* **What to work on**:
Wherever a picture appears, skip it and retype the rest of the data exactly.

[Data extracted from a collection]
+---+
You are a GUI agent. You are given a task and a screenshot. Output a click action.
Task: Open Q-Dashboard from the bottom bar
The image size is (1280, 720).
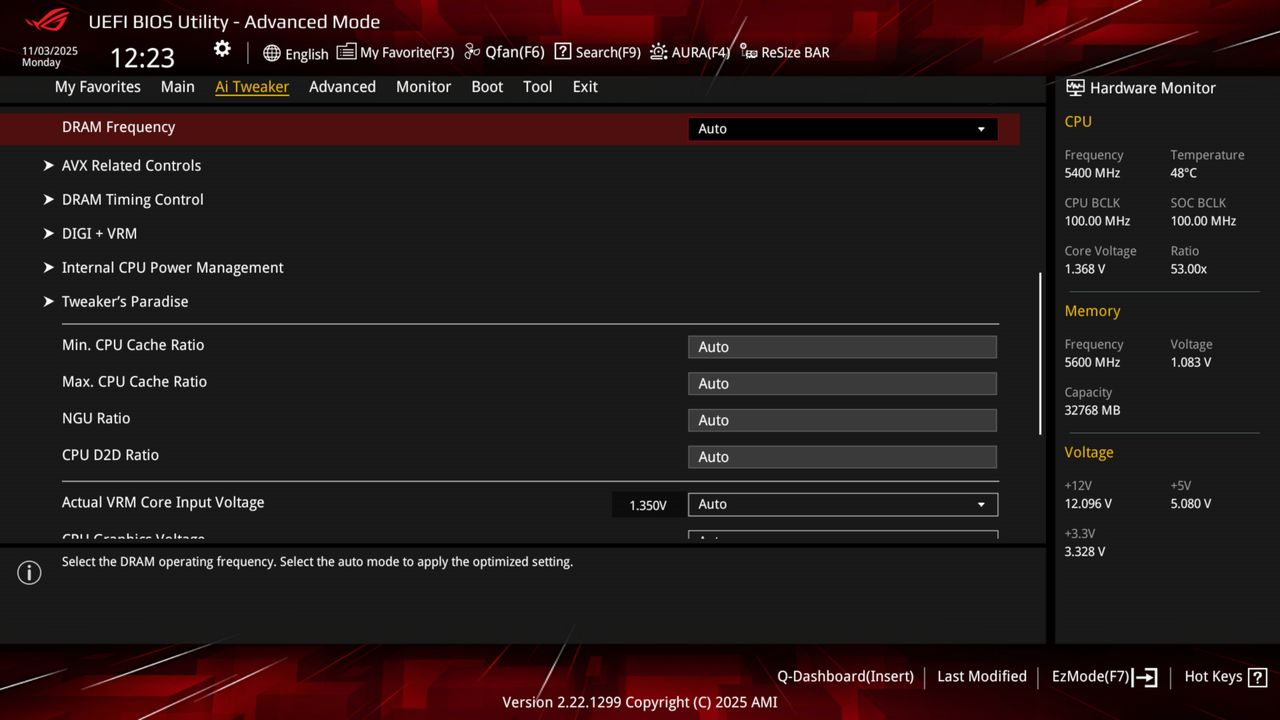pyautogui.click(x=845, y=676)
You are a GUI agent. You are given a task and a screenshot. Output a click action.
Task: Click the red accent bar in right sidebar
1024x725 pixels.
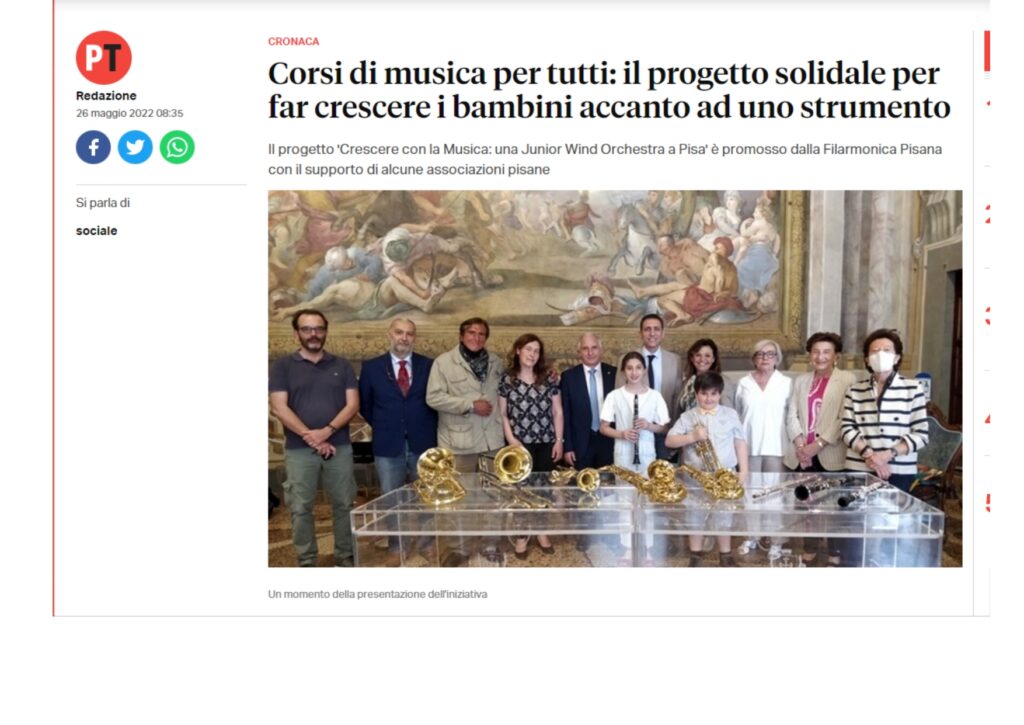pos(987,50)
+---+
* **Final answer**:
You are a GUI agent. You are given a task and a screenshot. Output a click action.
Task: Open Q-Dashboard from the bottom bar
The image size is (1280, 720).
pyautogui.click(x=845, y=676)
You are a GUI agent. You are given a task and a screenshot. Output a click action.
Task: Click the red accent bar in right sidebar
1024x725 pixels.
pos(987,50)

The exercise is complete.